Gorky Zero: Fabryka Niewolników jest prequelem znanej dobrze polskim graczom produkcji z elementami taktycznymi, której tytuł to Gorky 17. Tak jak i w przypadku wcześniejszej części, tak i tym razem za tytuł odpowiedzialne jest polskie studio developerskie Metropolis Software.
Głównym bohaterem Gorky Zero: Fabryka Niewolników jest żołnierz korporacji NATO o imieniu Cole Sullivan. Bohater nasz wysyłany jest przede wszystkim do zadań specjalnych, w których umiejętność sprytu i cichego załatwienia spraw jest jak najbardziej konieczna. Tym razem siły specjalne NATO wysyłają naszego dzielnego żołnierza na misję specjalną w głąb Ukrainy w celu rozwiązania intrygi między korporacją biotechnologiczną a siłami specjalnymi. Tak więc nasz dzielny Sullivan, ubrany od stóp do głów i obsadzony specjalistycznym arsenałem szpiegowskim, zostaje zrzucony w mroźną Ukrainę. Od tej pory musi liczyć tylko na siebie i nasze umiejętności pokierowania nim.

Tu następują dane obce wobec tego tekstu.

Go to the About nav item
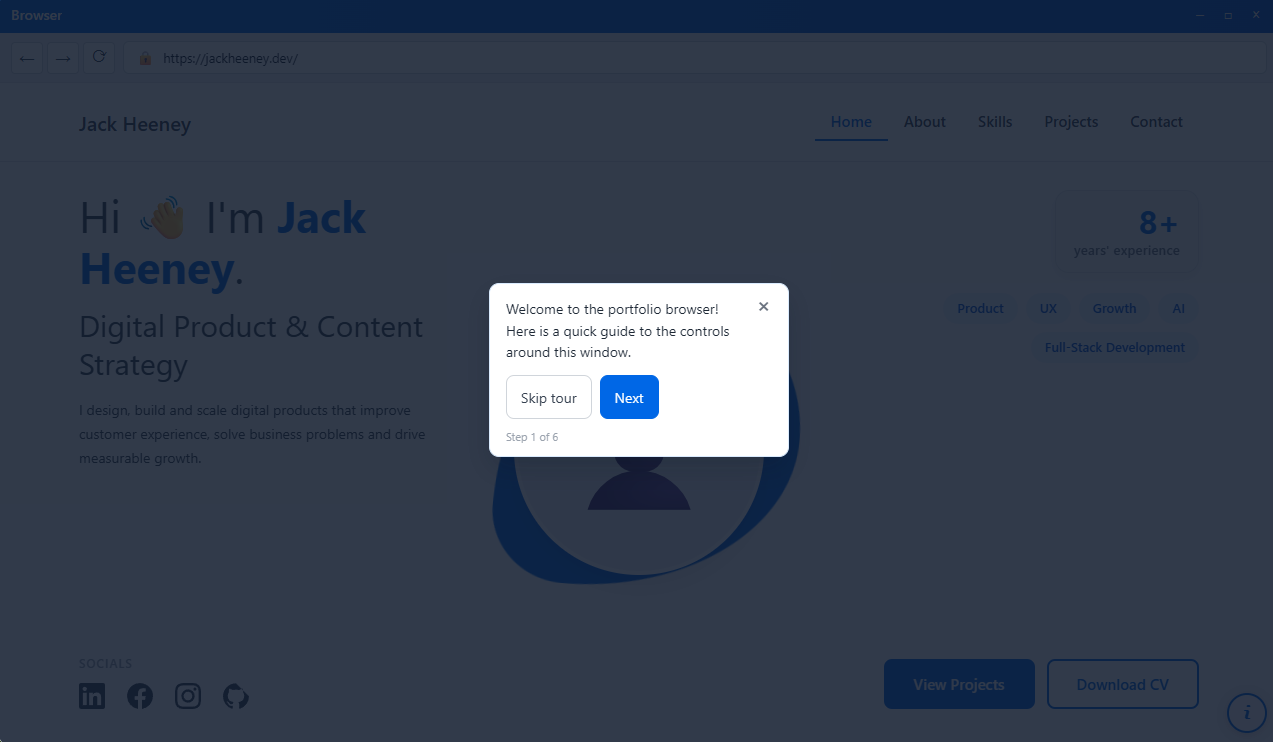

Całą akcję gry możemy obserwować w dwóch różnych trybach widokowych. Pierwszy z nich to widok izometryczny. Głównie z tej perspektywy poruszamy się po terenie oraz różnych miejscowych budynkach. Podczas używania tego widoku kamera umieszczona jest wysoko za plecami naszego bohatera. Dzięki temu widok na całe miejsce aktualnego zdarzenia jest bardzo przejrzysty i pozwala nam doskonale opracować zamierzane działanie i cel. Kolejnym trybem widzenia jest klasyczny tryb TPP, czyli widok zza pleców naszego bohatera, znany nam z takiej gry jak chociażby Splinter Cell. Takowy widok w głównej mierze wykorzystywany jest do unieszkodliwiania oraz likwidowania różnej maści przeciwników, którzy to napatoczą się na naszej drodze i starać się będą pokrzyżować nam nasze plany.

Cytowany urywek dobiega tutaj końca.